→ **Task requirements**
Please copy, exactly as they appear below, the lines from the one containing "Click the keiajah profile avatar picture" through the one containing "2077x1168 pixels.".

→ **Stored items**
>>>>

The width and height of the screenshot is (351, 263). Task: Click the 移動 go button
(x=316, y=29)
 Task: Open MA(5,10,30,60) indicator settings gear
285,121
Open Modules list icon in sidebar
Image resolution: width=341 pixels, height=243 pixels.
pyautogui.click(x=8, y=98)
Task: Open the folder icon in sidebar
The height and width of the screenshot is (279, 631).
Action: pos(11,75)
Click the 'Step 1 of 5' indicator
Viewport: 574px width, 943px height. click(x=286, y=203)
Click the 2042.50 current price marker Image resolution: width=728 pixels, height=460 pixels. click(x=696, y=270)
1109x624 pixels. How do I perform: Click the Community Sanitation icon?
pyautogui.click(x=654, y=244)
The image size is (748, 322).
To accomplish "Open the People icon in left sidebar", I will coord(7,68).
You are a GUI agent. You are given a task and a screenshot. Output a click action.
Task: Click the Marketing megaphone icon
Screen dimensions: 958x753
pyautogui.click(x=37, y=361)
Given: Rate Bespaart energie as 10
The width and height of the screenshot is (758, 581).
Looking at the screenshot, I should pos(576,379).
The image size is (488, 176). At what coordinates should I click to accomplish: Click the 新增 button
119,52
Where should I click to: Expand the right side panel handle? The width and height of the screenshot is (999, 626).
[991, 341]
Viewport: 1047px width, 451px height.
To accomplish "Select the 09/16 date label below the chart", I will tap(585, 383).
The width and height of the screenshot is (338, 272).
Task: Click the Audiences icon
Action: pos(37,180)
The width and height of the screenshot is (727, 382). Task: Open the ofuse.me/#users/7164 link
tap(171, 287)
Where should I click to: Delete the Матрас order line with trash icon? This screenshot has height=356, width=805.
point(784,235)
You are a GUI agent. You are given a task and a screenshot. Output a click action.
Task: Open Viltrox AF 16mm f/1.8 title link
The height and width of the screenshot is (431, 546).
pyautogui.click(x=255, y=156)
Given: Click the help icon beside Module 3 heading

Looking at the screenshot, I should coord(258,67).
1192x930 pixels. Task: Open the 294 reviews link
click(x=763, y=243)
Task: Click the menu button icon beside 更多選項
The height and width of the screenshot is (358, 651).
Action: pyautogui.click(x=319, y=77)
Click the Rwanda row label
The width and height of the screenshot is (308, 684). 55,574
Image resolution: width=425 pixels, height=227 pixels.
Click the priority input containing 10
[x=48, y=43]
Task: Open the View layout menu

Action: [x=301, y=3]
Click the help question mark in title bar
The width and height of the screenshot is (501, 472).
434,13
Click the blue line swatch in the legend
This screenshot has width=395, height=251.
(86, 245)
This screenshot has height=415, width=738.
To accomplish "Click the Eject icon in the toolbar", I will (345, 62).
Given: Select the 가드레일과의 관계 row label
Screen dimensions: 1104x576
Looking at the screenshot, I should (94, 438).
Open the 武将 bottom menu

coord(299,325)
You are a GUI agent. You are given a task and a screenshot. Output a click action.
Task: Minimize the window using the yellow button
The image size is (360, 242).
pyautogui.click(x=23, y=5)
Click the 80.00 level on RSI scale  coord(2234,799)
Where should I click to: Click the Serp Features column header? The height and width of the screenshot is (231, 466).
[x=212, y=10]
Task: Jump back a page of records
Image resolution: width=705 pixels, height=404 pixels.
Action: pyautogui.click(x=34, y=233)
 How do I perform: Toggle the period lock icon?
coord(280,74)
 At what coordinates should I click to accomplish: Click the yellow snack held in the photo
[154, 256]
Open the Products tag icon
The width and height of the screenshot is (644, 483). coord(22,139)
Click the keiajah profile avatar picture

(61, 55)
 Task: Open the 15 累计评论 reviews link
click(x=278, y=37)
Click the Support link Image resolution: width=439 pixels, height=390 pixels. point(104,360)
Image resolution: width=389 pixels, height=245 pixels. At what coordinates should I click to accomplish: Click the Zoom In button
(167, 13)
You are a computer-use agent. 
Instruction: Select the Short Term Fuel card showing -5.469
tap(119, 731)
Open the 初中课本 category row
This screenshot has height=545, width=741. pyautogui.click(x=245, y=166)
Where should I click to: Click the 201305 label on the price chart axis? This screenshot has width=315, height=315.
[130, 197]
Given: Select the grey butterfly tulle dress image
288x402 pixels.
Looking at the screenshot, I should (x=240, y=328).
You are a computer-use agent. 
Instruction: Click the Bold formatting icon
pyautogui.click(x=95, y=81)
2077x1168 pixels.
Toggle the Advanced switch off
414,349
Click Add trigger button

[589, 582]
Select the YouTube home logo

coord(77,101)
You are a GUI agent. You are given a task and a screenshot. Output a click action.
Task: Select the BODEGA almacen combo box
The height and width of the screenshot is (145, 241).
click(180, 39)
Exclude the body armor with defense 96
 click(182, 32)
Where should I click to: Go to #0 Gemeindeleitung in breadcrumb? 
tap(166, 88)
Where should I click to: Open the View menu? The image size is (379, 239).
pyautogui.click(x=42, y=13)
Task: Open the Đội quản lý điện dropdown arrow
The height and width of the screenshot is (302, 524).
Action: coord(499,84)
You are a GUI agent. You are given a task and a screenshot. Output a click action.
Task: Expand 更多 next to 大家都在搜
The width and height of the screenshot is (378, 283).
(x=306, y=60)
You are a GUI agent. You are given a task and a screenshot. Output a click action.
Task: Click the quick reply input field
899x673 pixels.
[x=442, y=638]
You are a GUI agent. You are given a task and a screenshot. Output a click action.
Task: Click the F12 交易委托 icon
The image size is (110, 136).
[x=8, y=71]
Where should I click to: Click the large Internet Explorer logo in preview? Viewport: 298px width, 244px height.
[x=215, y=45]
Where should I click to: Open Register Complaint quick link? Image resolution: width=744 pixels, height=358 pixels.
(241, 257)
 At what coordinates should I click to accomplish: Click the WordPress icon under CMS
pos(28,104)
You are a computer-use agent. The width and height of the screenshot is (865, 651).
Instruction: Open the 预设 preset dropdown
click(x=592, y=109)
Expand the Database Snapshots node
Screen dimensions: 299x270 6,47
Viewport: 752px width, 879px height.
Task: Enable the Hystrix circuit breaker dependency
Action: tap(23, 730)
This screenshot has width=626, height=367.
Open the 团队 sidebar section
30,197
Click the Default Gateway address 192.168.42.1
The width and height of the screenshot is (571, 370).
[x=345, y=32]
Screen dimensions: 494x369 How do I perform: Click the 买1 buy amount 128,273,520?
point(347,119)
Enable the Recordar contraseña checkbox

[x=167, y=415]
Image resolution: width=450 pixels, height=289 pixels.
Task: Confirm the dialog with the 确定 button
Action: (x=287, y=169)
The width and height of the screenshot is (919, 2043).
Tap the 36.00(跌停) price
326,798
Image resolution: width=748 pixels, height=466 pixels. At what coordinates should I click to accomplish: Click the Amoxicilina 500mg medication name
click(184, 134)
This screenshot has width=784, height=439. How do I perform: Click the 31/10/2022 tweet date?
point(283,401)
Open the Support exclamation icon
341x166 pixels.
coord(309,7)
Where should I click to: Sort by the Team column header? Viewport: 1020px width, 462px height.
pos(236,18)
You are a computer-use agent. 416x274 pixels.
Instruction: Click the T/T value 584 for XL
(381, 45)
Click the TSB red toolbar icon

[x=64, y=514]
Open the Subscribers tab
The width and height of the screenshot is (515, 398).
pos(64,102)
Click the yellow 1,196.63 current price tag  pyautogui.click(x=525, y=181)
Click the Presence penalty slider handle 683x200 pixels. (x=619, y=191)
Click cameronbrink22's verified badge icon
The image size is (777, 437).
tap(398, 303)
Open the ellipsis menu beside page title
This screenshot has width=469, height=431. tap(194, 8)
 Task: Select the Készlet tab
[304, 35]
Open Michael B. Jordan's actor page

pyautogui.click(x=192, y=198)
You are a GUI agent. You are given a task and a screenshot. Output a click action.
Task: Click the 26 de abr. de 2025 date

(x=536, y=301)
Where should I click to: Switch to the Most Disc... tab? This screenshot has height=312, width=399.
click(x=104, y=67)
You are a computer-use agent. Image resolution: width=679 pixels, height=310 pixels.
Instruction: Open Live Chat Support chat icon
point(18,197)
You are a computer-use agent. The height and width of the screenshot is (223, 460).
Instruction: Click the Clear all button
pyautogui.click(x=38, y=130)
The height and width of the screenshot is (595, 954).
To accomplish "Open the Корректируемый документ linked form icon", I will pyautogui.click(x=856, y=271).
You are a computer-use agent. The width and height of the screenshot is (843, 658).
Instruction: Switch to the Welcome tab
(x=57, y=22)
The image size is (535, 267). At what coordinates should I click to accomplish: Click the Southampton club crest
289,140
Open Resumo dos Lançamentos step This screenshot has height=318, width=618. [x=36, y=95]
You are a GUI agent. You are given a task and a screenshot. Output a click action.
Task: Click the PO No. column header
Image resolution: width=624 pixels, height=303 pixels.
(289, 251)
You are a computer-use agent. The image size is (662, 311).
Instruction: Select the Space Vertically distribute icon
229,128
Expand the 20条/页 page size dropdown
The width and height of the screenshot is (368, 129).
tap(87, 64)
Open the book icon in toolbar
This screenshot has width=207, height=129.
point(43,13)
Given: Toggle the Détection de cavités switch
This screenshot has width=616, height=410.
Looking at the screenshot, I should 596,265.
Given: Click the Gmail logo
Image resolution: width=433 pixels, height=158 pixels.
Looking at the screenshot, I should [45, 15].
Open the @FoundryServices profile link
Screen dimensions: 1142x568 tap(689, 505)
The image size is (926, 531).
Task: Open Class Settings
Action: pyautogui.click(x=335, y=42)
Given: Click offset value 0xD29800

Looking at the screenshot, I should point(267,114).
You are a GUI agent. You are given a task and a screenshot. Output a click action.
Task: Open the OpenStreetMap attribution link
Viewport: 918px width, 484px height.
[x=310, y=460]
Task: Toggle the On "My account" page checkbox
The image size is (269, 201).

<<<<

→ **Problem solution**
Click the keiajah profile avatar picture

(61, 55)
 Task: Open the 15 累计评论 reviews link
click(x=278, y=37)
Click the Support link Image resolution: width=439 pixels, height=390 pixels. point(104,360)
Image resolution: width=389 pixels, height=245 pixels. At what coordinates should I click to accomplish: Click the Zoom In button
(167, 13)
You are a computer-use agent. 
Instruction: Select the Short Term Fuel card showing -5.469
tap(119, 731)
Open the 初中课本 category row
This screenshot has height=545, width=741. pyautogui.click(x=245, y=166)
Where should I click to: Click the 201305 label on the price chart axis? This screenshot has width=315, height=315.
[130, 197]
Given: Select the grey butterfly tulle dress image
288x402 pixels.
Looking at the screenshot, I should (x=240, y=328).
You are a computer-use agent. 
Instruction: Click the Bold formatting icon
pyautogui.click(x=95, y=81)
2077x1168 pixels.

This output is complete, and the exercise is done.